It’s here folks! The day after tomorrow I will be heading off on this journey that has been months, if not years, in the making. I am ready to get this show on the road. These last couple weeks have been a very sweet time with my family and my friends in Minnesota. We have been able to live with each other in a very intentional way knowing that the one thing we took for granted, time with each other, will no longer be possible in the coming months.

            Time carries on without pause and while I used to find that frustrating, I now find it comforting. There are times when I wish that time would hurry so I could go on vacation or do something exciting, there are also moments when I wish time would slow down. When I’m struggling to finish a test or savoring last moments with friends it would be easy if I simply had more time.

            Looking back on these past couple weeks, the steady predictability of time has been a comfort. With unknowns in the future, I have been forced me to live in the present. I don’t want to wish away the coming struggles because I know that it is simply part of the road to a new season of joy or understanding. When I have struggles or hard experiences it will be comforting to know that time is carrying me through them.

This quote from Dietrich Bonhoeffer has resonated with me for quite a while.

“Time is the most precious gift in our possession, for it is the most irrevocable.
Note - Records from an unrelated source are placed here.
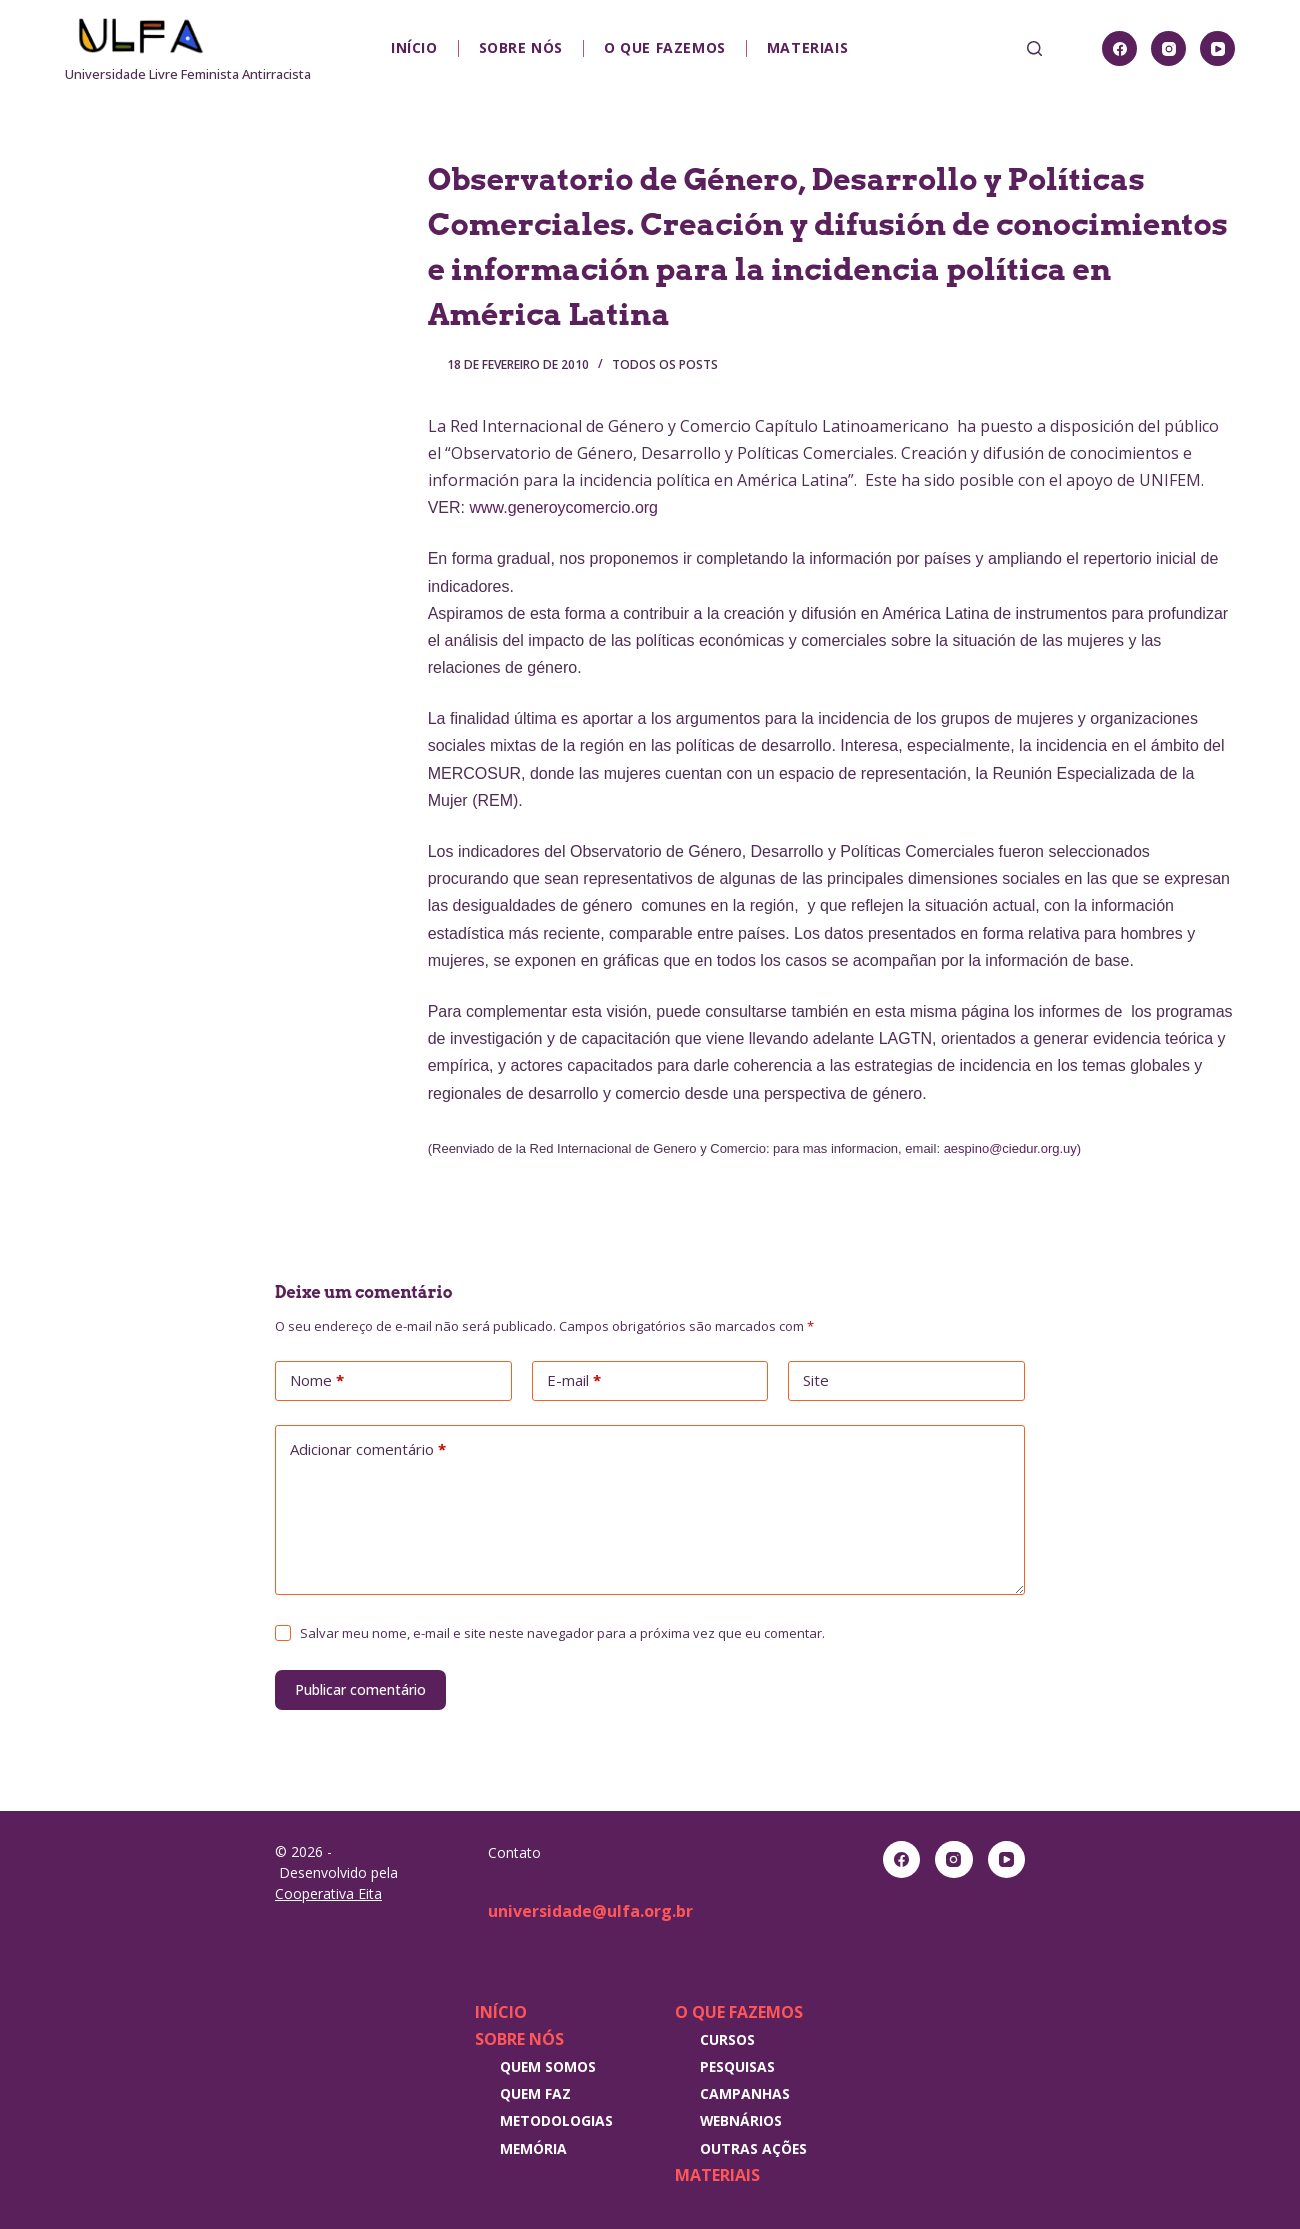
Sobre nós (521, 47)
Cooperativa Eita (328, 1893)
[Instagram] (1168, 48)
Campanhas (745, 2093)
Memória (533, 2148)
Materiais (807, 47)
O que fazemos (665, 47)
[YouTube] (1217, 48)
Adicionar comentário (368, 1450)
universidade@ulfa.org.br (590, 1911)
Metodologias (556, 2120)
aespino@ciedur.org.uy (1010, 1148)
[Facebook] (1119, 48)
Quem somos (548, 2066)
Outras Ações (753, 2148)
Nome (317, 1381)
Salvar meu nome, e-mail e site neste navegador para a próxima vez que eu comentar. (562, 1633)
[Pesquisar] (1034, 48)
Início (414, 47)
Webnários (741, 2120)
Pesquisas (737, 2066)
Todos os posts (665, 364)
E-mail (574, 1381)
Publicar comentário (360, 1689)
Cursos (727, 2039)
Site (816, 1380)
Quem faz (535, 2093)
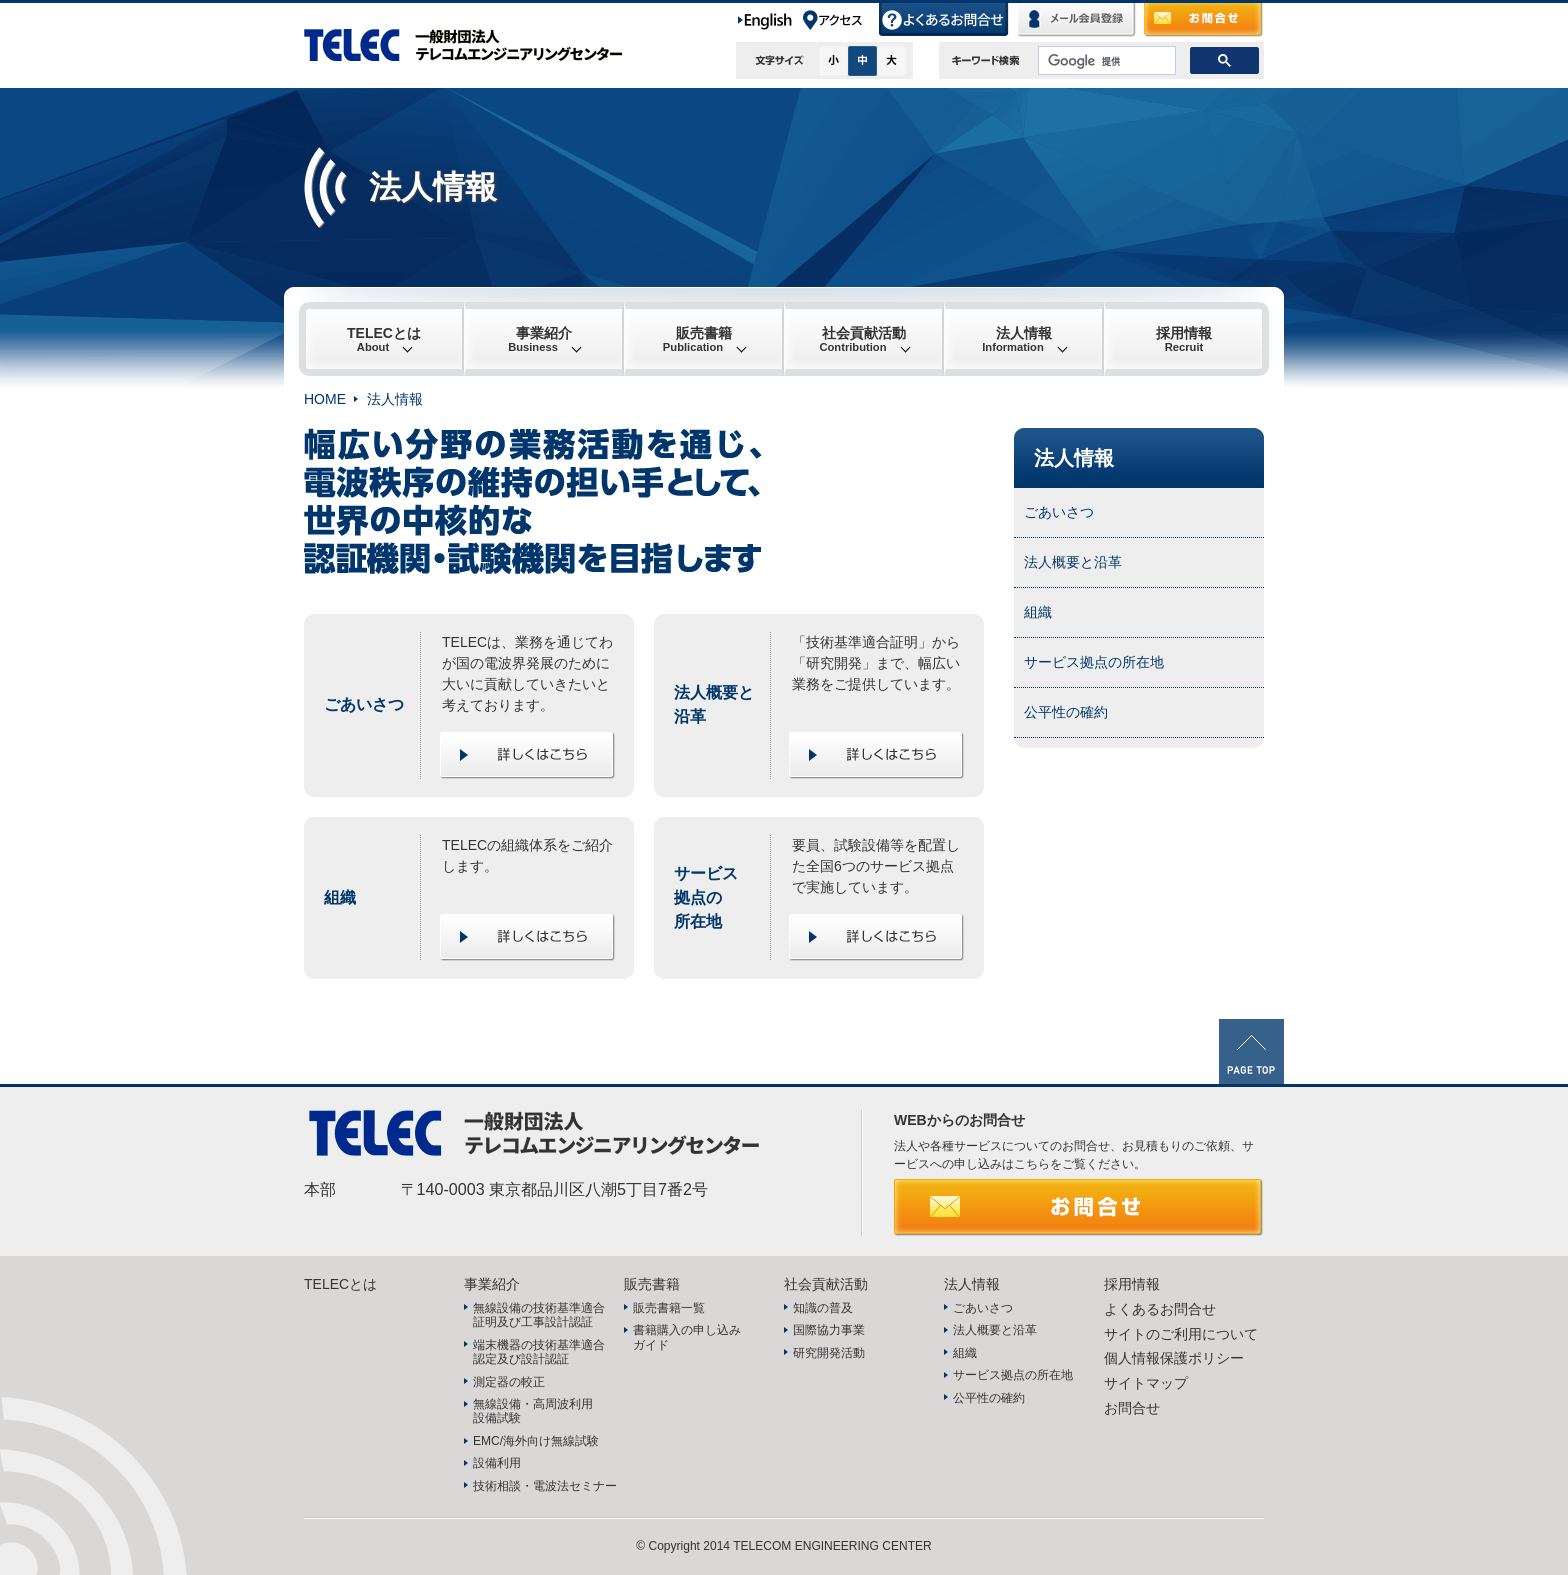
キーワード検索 (986, 59)
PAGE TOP (1251, 1051)
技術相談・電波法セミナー (545, 1486)
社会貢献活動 (862, 339)
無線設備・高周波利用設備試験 (533, 1411)
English (768, 20)
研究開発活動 (829, 1353)
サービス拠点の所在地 (1094, 662)
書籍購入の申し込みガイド (687, 1337)
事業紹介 (540, 339)
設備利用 (497, 1463)
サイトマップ (1146, 1383)
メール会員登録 (1077, 20)
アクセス (840, 20)
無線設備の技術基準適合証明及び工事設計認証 (539, 1315)
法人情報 (1017, 339)
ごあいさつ (1059, 512)
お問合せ (1204, 20)
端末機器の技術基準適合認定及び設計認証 (539, 1352)
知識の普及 (823, 1308)
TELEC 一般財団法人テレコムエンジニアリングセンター (474, 45)
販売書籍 (697, 339)
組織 (1038, 612)
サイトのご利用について (1181, 1334)
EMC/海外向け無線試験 (536, 1441)
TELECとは (384, 339)
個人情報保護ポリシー (1174, 1358)
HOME (325, 399)
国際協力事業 (829, 1330)
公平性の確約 (1066, 712)
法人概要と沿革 (1073, 562)
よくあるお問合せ (944, 20)
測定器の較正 (509, 1382)
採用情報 (1184, 339)
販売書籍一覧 (669, 1308)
This is what makes it so disturbing to look back upon time we have lost. Time lost is time when we have not lived a full human life, time unenriched by experience, creative endeavour, enjoyment and suffering. Time lost is time we have not filled, time left empty.” 

To me, living a full human life means embracing the coming emotions, sitting in brokenness with others, experiencing the fullness of God, willing to be spent for Christ, and learning to hear the voice of the Holy Spirit and obey it.